#### What is being asked:
Reproduce the full listing below word for word, leaving out nothing.

[Records from a data collection]
** begin **

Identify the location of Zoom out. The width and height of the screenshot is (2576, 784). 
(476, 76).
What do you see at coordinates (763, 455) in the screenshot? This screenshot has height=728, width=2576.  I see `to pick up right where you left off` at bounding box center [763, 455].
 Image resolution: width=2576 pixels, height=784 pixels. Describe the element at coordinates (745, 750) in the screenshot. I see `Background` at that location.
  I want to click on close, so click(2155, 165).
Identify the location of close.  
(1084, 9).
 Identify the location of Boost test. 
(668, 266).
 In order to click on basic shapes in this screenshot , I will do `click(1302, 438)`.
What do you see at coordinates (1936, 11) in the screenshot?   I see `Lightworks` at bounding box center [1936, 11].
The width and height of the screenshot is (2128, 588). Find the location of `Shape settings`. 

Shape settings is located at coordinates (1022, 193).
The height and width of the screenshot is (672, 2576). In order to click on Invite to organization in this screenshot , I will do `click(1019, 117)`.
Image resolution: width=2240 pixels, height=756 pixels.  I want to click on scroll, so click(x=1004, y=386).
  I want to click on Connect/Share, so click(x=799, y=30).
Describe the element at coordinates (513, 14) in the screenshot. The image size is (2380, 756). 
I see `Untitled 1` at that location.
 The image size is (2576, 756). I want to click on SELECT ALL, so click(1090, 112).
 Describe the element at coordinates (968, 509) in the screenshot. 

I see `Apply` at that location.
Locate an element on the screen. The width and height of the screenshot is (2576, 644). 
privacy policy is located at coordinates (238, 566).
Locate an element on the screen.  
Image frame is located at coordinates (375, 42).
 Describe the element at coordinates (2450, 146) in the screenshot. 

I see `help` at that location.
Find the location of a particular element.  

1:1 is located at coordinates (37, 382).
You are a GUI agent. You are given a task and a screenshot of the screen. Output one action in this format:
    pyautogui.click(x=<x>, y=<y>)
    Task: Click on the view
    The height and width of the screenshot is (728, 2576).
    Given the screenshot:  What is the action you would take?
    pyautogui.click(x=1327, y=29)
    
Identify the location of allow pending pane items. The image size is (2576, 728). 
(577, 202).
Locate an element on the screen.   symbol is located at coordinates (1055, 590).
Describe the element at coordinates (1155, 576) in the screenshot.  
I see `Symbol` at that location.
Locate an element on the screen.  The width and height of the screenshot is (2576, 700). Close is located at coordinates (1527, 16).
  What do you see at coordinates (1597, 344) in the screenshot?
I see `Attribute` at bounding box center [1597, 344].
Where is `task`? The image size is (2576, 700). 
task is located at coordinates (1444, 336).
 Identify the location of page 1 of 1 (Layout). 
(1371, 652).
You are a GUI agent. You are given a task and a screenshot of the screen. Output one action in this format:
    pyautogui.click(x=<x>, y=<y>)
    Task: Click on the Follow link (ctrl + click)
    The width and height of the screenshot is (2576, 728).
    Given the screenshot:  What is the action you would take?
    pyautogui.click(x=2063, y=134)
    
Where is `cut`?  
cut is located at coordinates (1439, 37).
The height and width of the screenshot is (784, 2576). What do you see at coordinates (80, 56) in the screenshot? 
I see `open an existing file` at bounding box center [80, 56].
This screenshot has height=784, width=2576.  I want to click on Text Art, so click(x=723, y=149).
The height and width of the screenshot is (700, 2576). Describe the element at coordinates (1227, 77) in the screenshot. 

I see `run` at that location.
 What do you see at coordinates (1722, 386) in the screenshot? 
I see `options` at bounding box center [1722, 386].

** end **

#### Task answer:
Identify the location of Zoom out. The width and height of the screenshot is (2576, 784). 
(476, 76).
What do you see at coordinates (763, 455) in the screenshot? This screenshot has height=728, width=2576.  I see `to pick up right where you left off` at bounding box center [763, 455].
 Image resolution: width=2576 pixels, height=784 pixels. Describe the element at coordinates (745, 750) in the screenshot. I see `Background` at that location.
  I want to click on close, so click(2155, 165).
Identify the location of close.  
(1084, 9).
 Identify the location of Boost test. 
(668, 266).
 In order to click on basic shapes in this screenshot , I will do `click(1302, 438)`.
What do you see at coordinates (1936, 11) in the screenshot?   I see `Lightworks` at bounding box center [1936, 11].
The width and height of the screenshot is (2128, 588). Find the location of `Shape settings`. 

Shape settings is located at coordinates (1022, 193).
The height and width of the screenshot is (672, 2576). In order to click on Invite to organization in this screenshot , I will do `click(1019, 117)`.
Image resolution: width=2240 pixels, height=756 pixels.  I want to click on scroll, so click(x=1004, y=386).
  I want to click on Connect/Share, so click(x=799, y=30).
Describe the element at coordinates (513, 14) in the screenshot. The image size is (2380, 756). 
I see `Untitled 1` at that location.
 The image size is (2576, 756). I want to click on SELECT ALL, so click(1090, 112).
 Describe the element at coordinates (968, 509) in the screenshot. 

I see `Apply` at that location.
Locate an element on the screen. The width and height of the screenshot is (2576, 644). 
privacy policy is located at coordinates (238, 566).
Locate an element on the screen.  
Image frame is located at coordinates (375, 42).
 Describe the element at coordinates (2450, 146) in the screenshot. 

I see `help` at that location.
Find the location of a particular element.  

1:1 is located at coordinates (37, 382).
You are a GUI agent. You are given a task and a screenshot of the screen. Output one action in this format:
    pyautogui.click(x=<x>, y=<y>)
    Task: Click on the view
    The height and width of the screenshot is (728, 2576).
    Given the screenshot:  What is the action you would take?
    pyautogui.click(x=1327, y=29)
    
Identify the location of allow pending pane items. The image size is (2576, 728). 
(577, 202).
Locate an element on the screen.   symbol is located at coordinates (1055, 590).
Describe the element at coordinates (1155, 576) in the screenshot.  
I see `Symbol` at that location.
Locate an element on the screen.  The width and height of the screenshot is (2576, 700). Close is located at coordinates (1527, 16).
  What do you see at coordinates (1597, 344) in the screenshot?
I see `Attribute` at bounding box center [1597, 344].
Where is `task`? The image size is (2576, 700). 
task is located at coordinates (1444, 336).
 Identify the location of page 1 of 1 (Layout). 
(1371, 652).
You are a GUI agent. You are given a task and a screenshot of the screen. Output one action in this format:
    pyautogui.click(x=<x>, y=<y>)
    Task: Click on the Follow link (ctrl + click)
    The width and height of the screenshot is (2576, 728).
    Given the screenshot:  What is the action you would take?
    pyautogui.click(x=2063, y=134)
    
Where is `cut`?  
cut is located at coordinates (1439, 37).
The height and width of the screenshot is (784, 2576). What do you see at coordinates (80, 56) in the screenshot? 
I see `open an existing file` at bounding box center [80, 56].
This screenshot has height=784, width=2576.  I want to click on Text Art, so click(x=723, y=149).
The height and width of the screenshot is (700, 2576). Describe the element at coordinates (1227, 77) in the screenshot. 

I see `run` at that location.
 What do you see at coordinates (1722, 386) in the screenshot? 
I see `options` at bounding box center [1722, 386].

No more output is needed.